Hong Kong Real Estate is proving remarkably resilient
11 weeks since the proposed extradition law triggered mass unrest, overall Hong Kong real estate prices only retreated 1% since the Centaline main property index reached a new record at the end of June. Property analysts cannot seem to find agreement on the potential fallout from the Hong Kong protests either – speaking to Bloomberg, Bank of America Corp.’s Karl Choi predicted a 10% short-term decline with other analysts believe that a variety of factors including lack of supply will keep declines to single digits. Bloomberg’s own analyst, Patrick Wong, believes that the ultimate long-term risk to the property market would be the loss of Hong Kong’s status as a key international financial hub – a looming threat given Beijing’s signal of willingness to send military troops to quell “terrorist acts”.
That’s not to say that the Hong Kong real estate industry is completely unaffected. Peachpattha Pakakan, Vice-President of marketing for The Residences at Mandarin Oriental in Bangkok, a 52-storey ultra-luxury condominium completed last week, told South China Morning Post that they have decided to defer the sales launch of the ultra luxury apartments.
In recent years, Chinese investors have taken a shine to Bangkok’s upscale condominiums because of the potential capital gains from the growing scarcity in the Thai capital.

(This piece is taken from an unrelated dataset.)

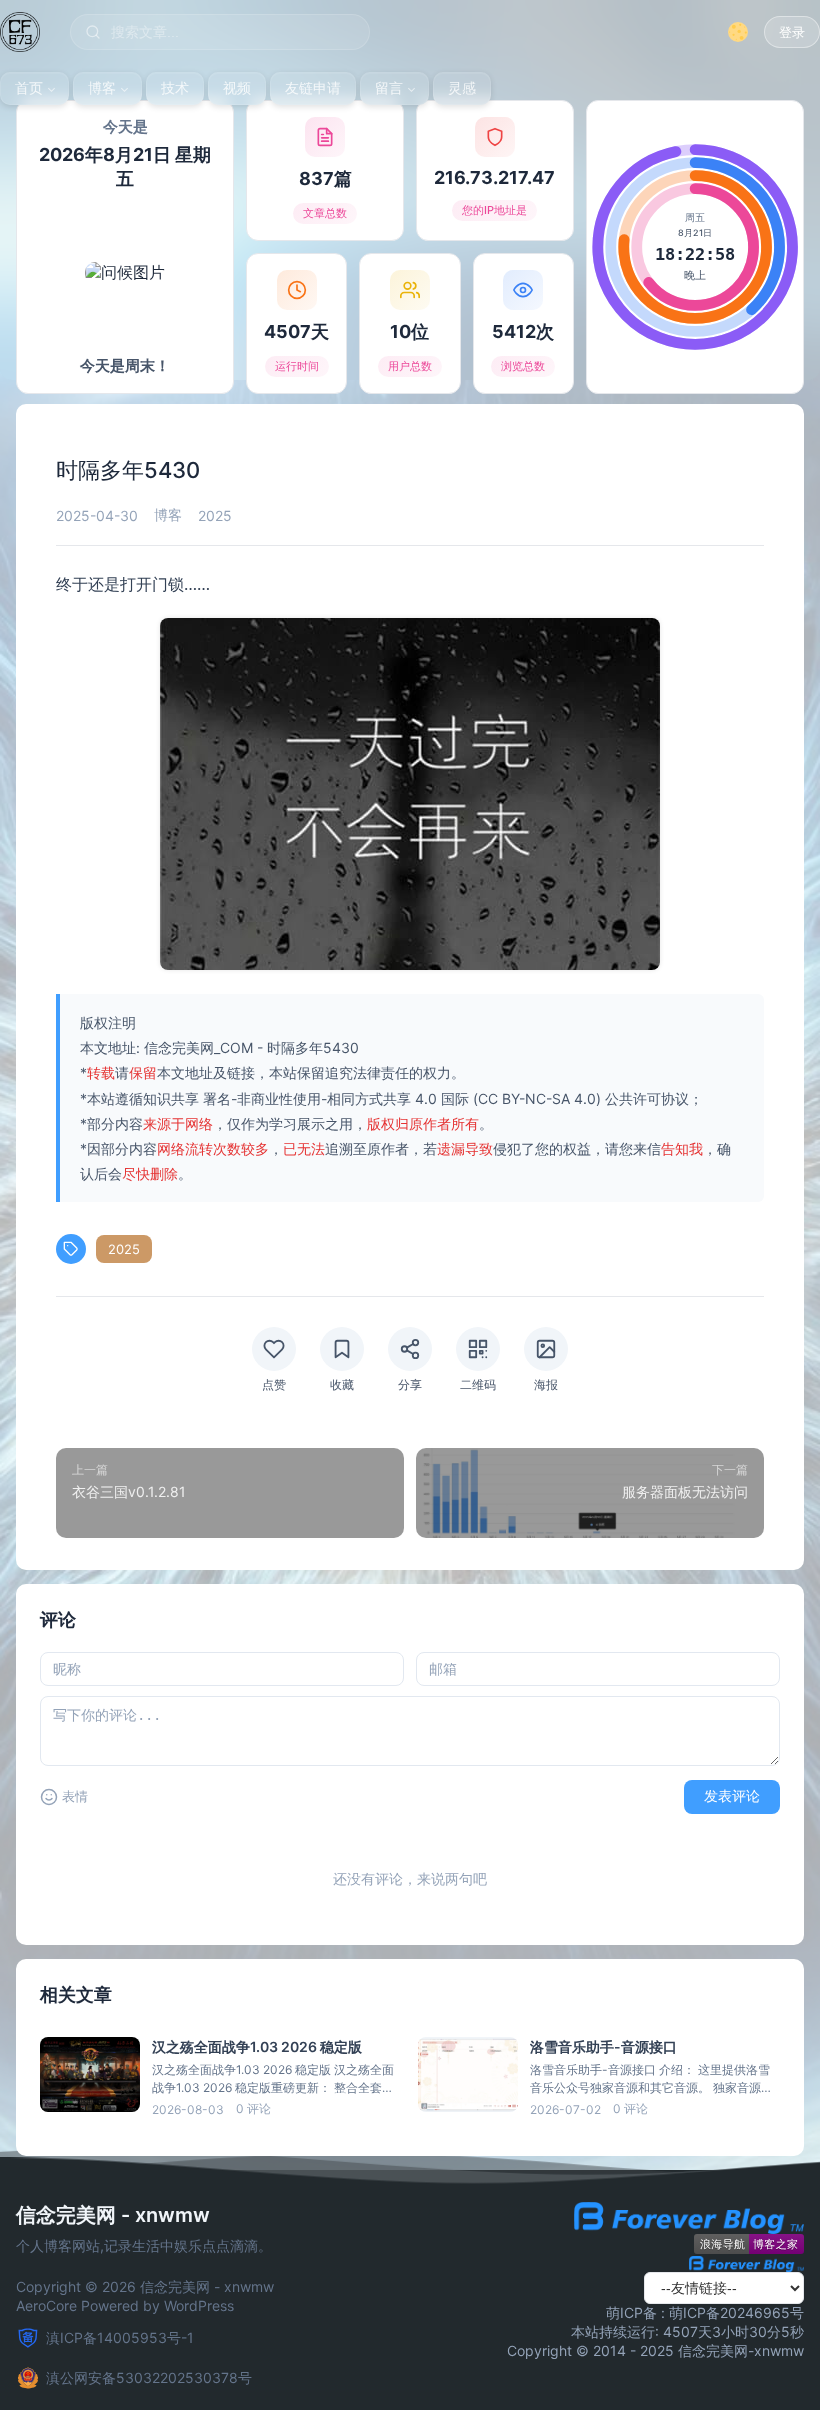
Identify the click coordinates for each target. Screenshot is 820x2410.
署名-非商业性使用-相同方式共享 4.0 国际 (336, 1098)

Beijing’s strict capital controls makes Hong Kong a critical launch pad for Chinese high net worth individuals looking to move funds out of the mainland for overseas investments, typically using proxies in the autonomous region to make purchases for them.
Where Hong Kong’s wealthiest stand
In an op-ed in Monday’s edition of the Hong Kong Economic Journal, billionaire Peter Woo, the largest shareholder of developer Wheelock & Co., wrote that “Going against the extradition bill was the ‘big tree’ of this movement. This one and only big appeal has already been accepted by the government, so this tree has fallen,” further opining that people are simply continuing to “stir up trouble” for an issue which no longer exists. It is worthy to note that Wheelock & Co derives 38% of its revenues from the mainland, making Woo one of the most exposed to risk from prolonged protests among Hong Kong’s property billionaires. Woo has already seen US$1 billion wiped off his net worth.

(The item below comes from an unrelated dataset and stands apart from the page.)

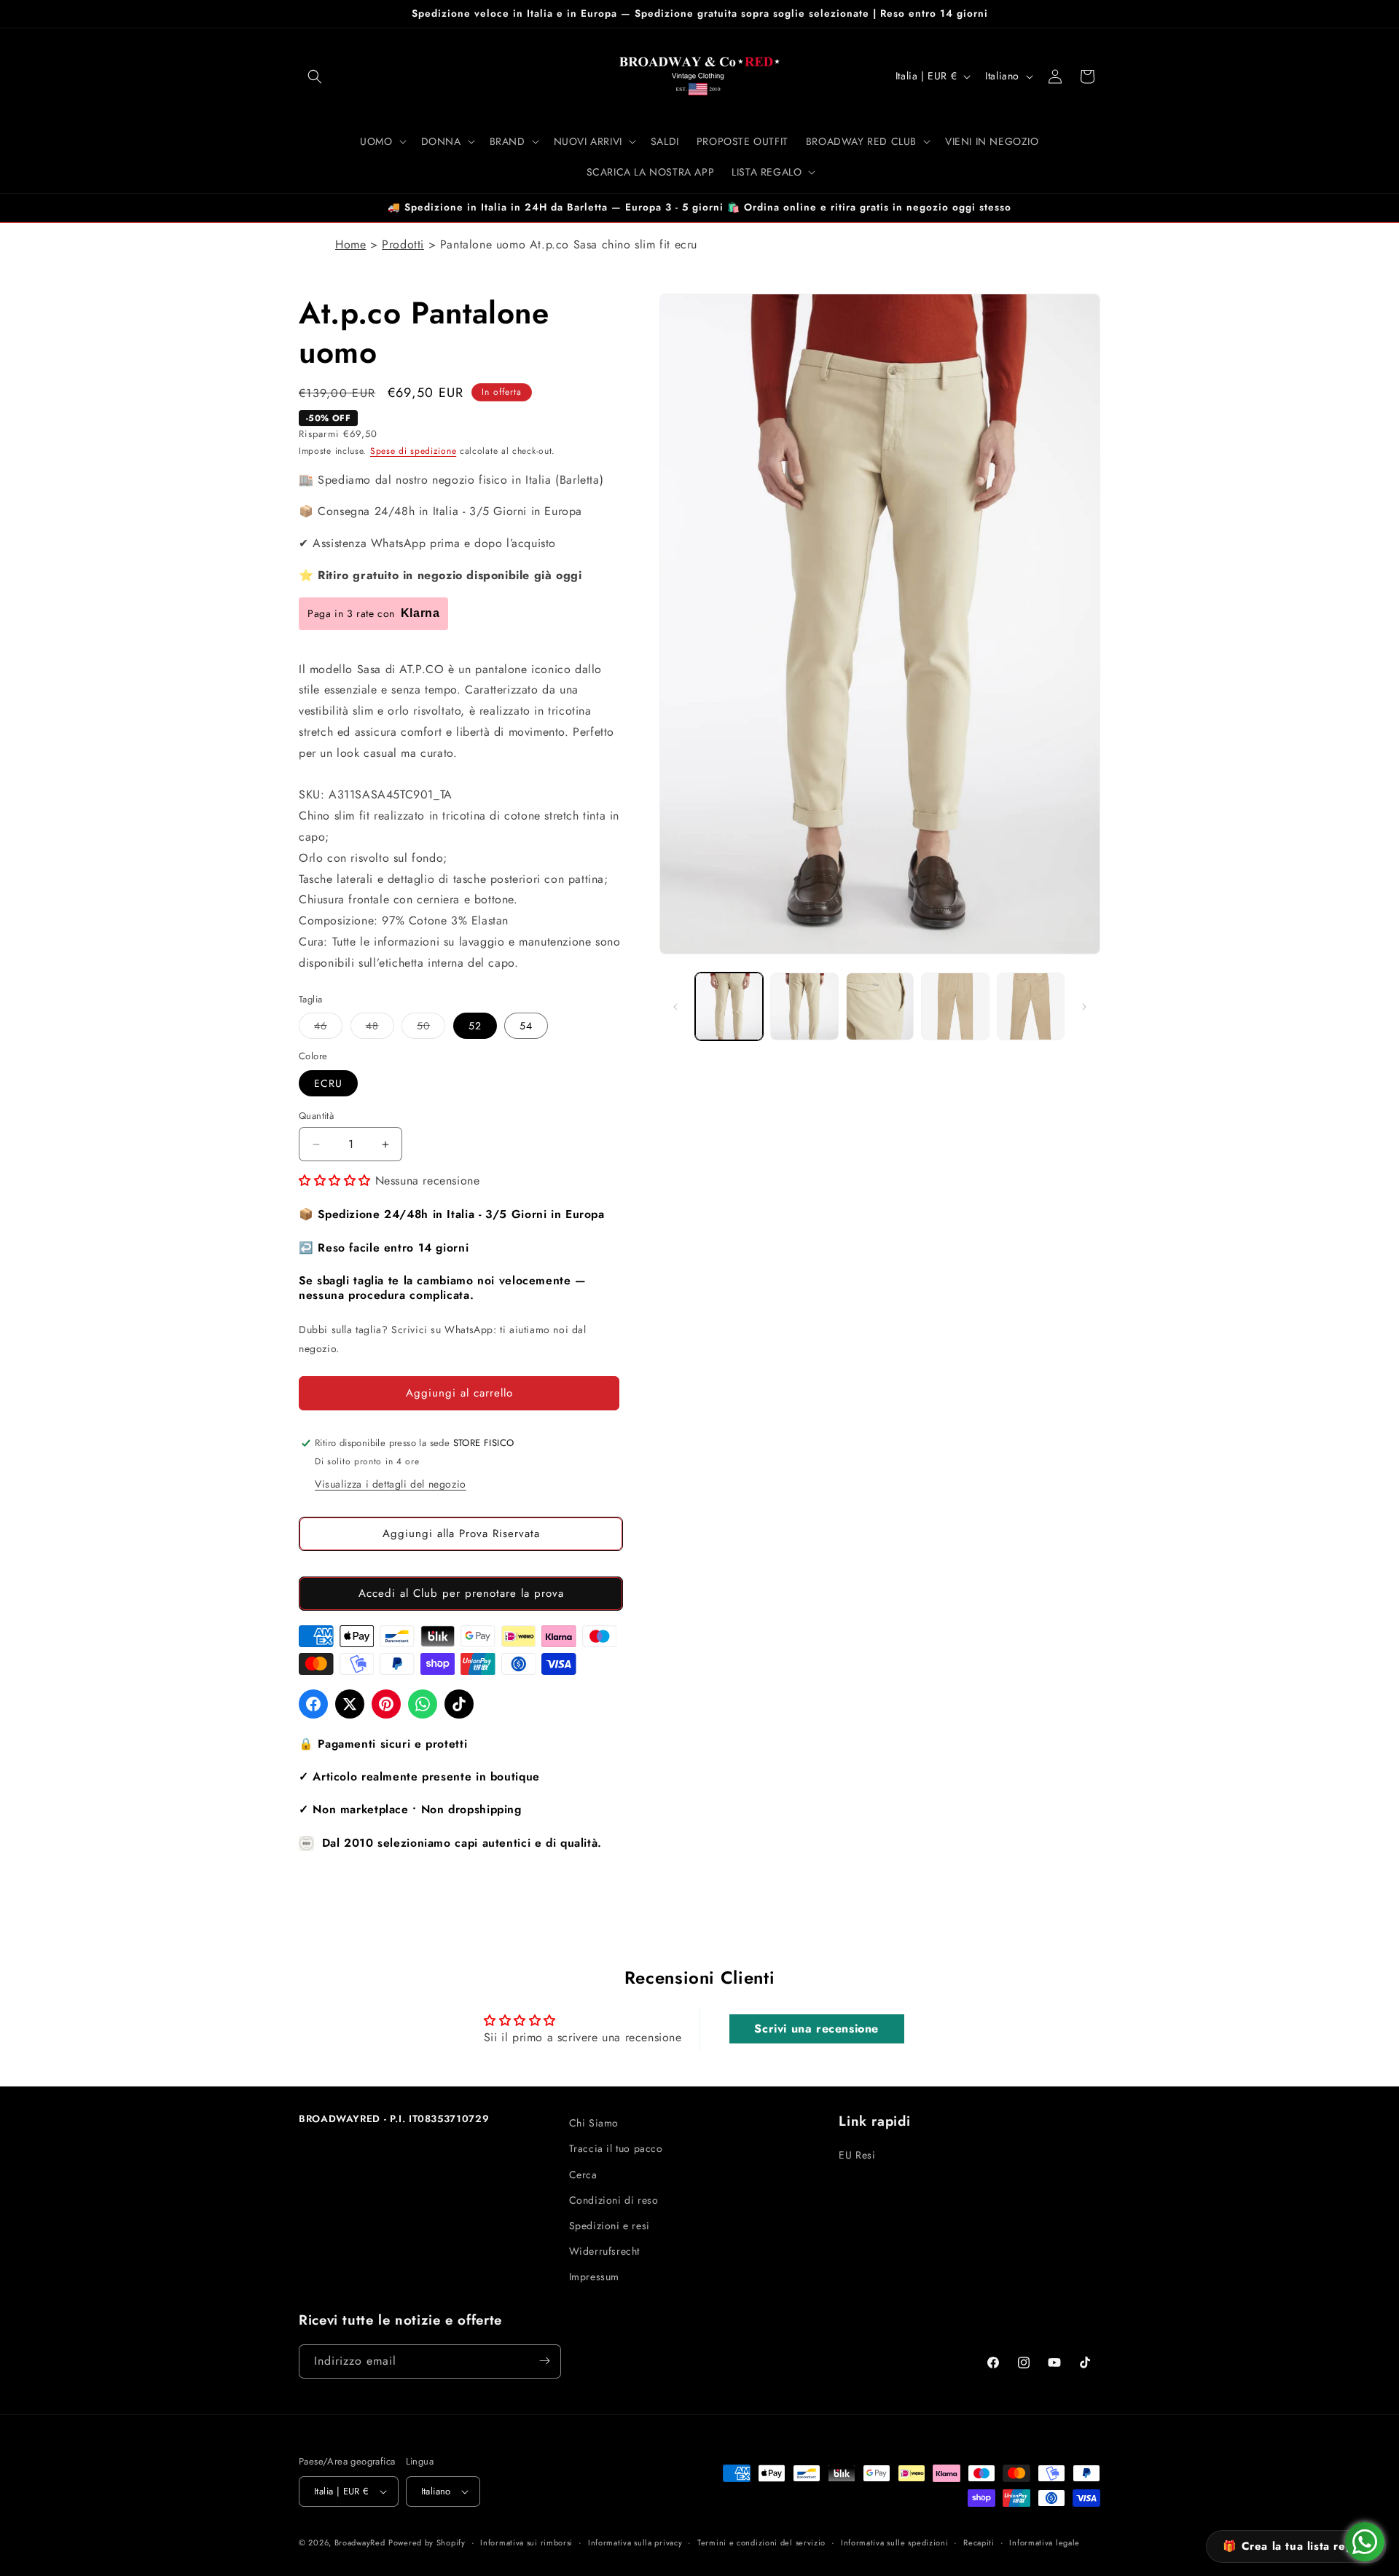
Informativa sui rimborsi (526, 2542)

Fellow property magnate and multi-industry billionaire entrepreneur Li Ka-shing echoed Woo’s sentiments, taking out ads in South China Morning Post, condemning the violence. The 90-year-old billionaire himself has seen a loss of US$3 billion of his net worth.
Meanwhile, Cathay Pacific Airways Ltd’s biggest shareholder, billionaire Merlin Swire, called for “restoration of law in order” in a statement last Tuesday but Cathay’s woes are largely self-inflicted following decision taken by a large majority of Cathay’s staff to support the protestors, prompting Beijing to exert economic pressure on the airlines by banning Cathay staff who have participated in the protests from the skies over the mainland. Cathay’s stock price fell to a 10 year low but earlier in the week, had a brief 7.4% rally following condemnation from its majority shareholder. That said, Cathay shares have yet to recover to benchmark levels.
There may be short term economic costs to be paid once the protests are over but the city may never recover from the long term damage to its reputation as a stable business and financial hub at the gateway of greater China.